Addison was busy with dinner, then told them they were allowed to watch television for a half hour in her bedroom upstairs.
When they were gone, she cleaned the kitchen, then entered the living room to find her father awake again.
He’d finished the macaroni and cheese she’d made for everyone, but his bowl remained on the table beside him, becoming sticky and grimy as time passed.
She wondered if he’d ever taken his dirty dishes to the sink.
She wondered if his mistress had also taken his dirty dishes away for him.
“Dad?” Addison said, crossing her arms over her chest.
Her father turned to look at her.
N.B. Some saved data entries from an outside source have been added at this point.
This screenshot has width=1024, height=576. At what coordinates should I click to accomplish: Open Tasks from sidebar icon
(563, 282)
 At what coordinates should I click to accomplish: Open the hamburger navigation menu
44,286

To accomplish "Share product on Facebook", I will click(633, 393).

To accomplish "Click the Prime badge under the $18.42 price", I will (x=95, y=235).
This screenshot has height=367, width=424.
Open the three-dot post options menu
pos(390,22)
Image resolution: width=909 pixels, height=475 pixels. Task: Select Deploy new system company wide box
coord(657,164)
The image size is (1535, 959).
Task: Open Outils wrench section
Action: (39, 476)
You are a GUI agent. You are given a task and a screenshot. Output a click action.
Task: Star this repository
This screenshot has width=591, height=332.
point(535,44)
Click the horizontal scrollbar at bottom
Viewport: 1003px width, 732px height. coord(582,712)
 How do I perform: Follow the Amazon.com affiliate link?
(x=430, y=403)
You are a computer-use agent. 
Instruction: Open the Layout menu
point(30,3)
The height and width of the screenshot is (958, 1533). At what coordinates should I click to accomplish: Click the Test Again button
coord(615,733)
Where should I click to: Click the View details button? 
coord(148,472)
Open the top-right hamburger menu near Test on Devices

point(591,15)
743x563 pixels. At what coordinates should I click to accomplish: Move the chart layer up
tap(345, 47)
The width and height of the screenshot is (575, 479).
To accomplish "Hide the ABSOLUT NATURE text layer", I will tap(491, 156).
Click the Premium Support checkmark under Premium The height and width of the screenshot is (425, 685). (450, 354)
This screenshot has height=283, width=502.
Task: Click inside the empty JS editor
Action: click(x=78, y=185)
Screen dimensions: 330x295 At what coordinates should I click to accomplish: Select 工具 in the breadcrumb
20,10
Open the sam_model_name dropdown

He seemed older than he had only a few weeks ago, as though the sale of the Golden Sunset Hotel had ripped him into a new decade.
“Who was blackmailing you?” Addison asked, too frightened to wait another second.
Her father grunted with disbelief. “What are you talking about?” But he kept his voice down, presumably because he didn’t want to alert her mother upstairs.
“You don’t have to lie anymore,” Addison said.
“I know you were having an affair, and I know that someone was blackmailing you about it. I know they took everything from you to the point that you had to sell the hotel. It’s for this reason that you turned into this lump in front of my television, I guess.
” It was harsh, but it came out before she could stop it.
Her father looked as though he’d been smacked. He tried to get to his feet, but he’d been sleeping too long and eaten too much macaroni and cheese, and he couldn’t.
“Don’t,” Addison said. “Don’t try to tell me that it isn’t true, either. I’ve seen the numbers. I’ve seen the emails. I know, Dad. But just tell me. Who was blackmailing you? And how did they find out what was going on?”
Her father gaped at her, then swallowed. He seemed to collapse back into himself, as though he knew he had nowhere else to turn. “You can’t tell your mother,” he said. “You can’t tell her, or else everything I did will be for nothing.”
“I won’t tell her,” Addison said, although she wasn’t sure if she was lying, now, too.
Her father sighed. “It’s true. I had an affair.
But it ended, Addison. Two years ago, it ended.
I was the one who ended it! I don’t know where this guy came from, nor how he figured out what I was up to.
But he came into the hotel in June or so.
He was so strange, so slimy. He was speaking Spanish, maybe, and then he switched to English.
He was asking me really vague, sinister questions.
I can’t remember what they were. It was after that that the emails came in.
I told him to leave me alone at first, but they were never-ending.
I went crazy.” Hugh closed his eyes. His forehead glinted with sweat.
Addison couldn’t understand who this man was, nor why he’d targeted her father. Was it possible that he’d been the person to buy the hotel a few weeks ago? She had to assume so, although it was impossible to know for sure. Maybe her father had an enemy.
“I’m going out of town for a little while,” Addison said.
Her father gave her a glazed-eyed look of confusion. “Why?”
“Because I need to.” Addison didn’t owe him an explanation. “When I’m gone, I want you to tell Mom what’s really going on.”
Her father gaped. “I can’t. I told you. I’ve already given away our life savings. I’ve done everything to keep her. The affair is over!”
But Addison shook her head. “If you don’t tell her, I will.”
She shot through the living room and hurried up the stairs to tell her children that they wouldn’t be spending Christmas in Hawaii, not that year. A part of her wondered if they’d ever spend Christmas in Hawaii again.